Travis | Oct 27, 2009 | there are 0 comments 0
Could I interest you in a 2-stage GMD system?

Could I interest you in a 2-stage GMD system?

Let me show NOH readers how Peter Brookes gets down. It’s all about favorably defining your variables...

The Threat Is Worse Than You Think

Brookes: “Tehran could have an ICBM by 2015…Of course, intelligence estimates can be wrong; an Iranian ICBM could be here sooner than 2015” (emphasis his).

Brookes misrepresents the Air Force report’s actual judgment, which statedWith sufficient foreign assistance, Iran could develop and test an ICBM capable of reaching the United States by 2015.” Receiving foreign assistance increases the odds of detection by Western intelligence. If detected, the United States and its allies could disrupt the foreign assistance and thereby delay Iran’s ICBM development. Foreign assistance was a big caveat for Brookes to omit.

More importantly, the Air Force judgment only refers to missile development and does not address nuclear warhead development. In other words, the report does not say that Iran could have a nuclear-tipped ICBM by 2015; it says that Iran could have an ICBM by 2015. That’s a big difference considering that enriching nuclear fuel to weapons grade and miniaturizing warheads to fit atop missiles is not easy. Iran can certainly walk, chew gum, and talk on its cell phone at the same time - i.e. simultaneously develop missiles, nuclear fuel, and warheads – but I believe Brookes minimizes the technical challenges and differing intelligence estimates by concluding that “we'll be facing an Iranian nuclear-capable ICBM threat soon.”

Regardless, this is Brookes’s column so I’ll stipulate that the most alarmist assessments of Iranian capability are accurate (and ignore the recurring pattern of conservative threat-hyping on this issue).
□ □ □ □ □
■ **REQUIRED TASK 1**: According to the blog post, why was it significant for Brookes to leave out the Air Force report's condition about foreign assistance?
■ **REQUIRED TASK 2**: Extract the part of the blog post starting at "The Threat Is" and ending at "Brookes to omit.".
The material comes from a separate source unrelated to the blog post.

■ **INFORMATION SUPPLIED**:
□ □ □ □ □
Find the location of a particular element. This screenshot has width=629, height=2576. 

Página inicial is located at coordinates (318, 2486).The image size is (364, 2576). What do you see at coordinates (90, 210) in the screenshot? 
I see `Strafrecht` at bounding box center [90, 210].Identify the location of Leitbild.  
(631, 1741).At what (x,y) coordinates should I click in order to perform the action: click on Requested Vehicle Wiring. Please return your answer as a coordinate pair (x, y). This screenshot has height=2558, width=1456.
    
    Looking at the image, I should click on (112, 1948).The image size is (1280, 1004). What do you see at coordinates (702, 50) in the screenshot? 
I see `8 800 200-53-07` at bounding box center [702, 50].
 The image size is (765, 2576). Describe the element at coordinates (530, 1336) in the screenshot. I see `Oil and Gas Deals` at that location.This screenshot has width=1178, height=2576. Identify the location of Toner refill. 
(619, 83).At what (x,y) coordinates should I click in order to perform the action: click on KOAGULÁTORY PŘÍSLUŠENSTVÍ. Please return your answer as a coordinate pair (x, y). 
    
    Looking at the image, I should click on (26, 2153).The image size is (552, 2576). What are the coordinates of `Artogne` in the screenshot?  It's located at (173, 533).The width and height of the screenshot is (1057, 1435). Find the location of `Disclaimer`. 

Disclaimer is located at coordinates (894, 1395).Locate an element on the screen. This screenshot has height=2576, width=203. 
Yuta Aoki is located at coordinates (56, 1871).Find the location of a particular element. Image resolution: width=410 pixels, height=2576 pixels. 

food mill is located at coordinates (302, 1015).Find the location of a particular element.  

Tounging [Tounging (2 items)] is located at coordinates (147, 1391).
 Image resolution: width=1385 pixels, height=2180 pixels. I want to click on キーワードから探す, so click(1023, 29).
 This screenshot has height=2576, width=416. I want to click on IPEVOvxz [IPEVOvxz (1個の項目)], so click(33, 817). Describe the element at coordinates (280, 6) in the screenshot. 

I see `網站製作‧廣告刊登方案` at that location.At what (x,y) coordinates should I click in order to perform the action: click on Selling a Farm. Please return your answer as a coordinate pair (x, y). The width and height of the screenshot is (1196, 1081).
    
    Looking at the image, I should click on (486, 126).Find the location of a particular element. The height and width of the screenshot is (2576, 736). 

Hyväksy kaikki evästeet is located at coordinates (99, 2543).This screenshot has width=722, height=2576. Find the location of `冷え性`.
□ □ □ □ □
■ **COMPLETE OUTPUT 1**: Receiving foreign assistance makes it more likely that Western intelligence would detect Iran's program. If it were detected, the United States and its allies could disrupt that assistance and so delay Iran's ICBM development.

■ **COMPLETE OUTPUT 2**:
The Threat Is Worse Than You Think

Brookes: “Tehran could have an ICBM by 2015…Of course, intelligence estimates can be wrong; an Iranian ICBM could be here sooner than 2015” (emphasis his).

Brookes misrepresents the Air Force report’s actual judgment, which statedWith sufficient foreign assistance, Iran could develop and test an ICBM capable of reaching the United States by 2015.” Receiving foreign assistance increases the odds of detection by Western intelligence. If detected, the United States and its allies could disrupt the foreign assistance and thereby delay Iran’s ICBM development. Foreign assistance was a big caveat for Brookes to omit.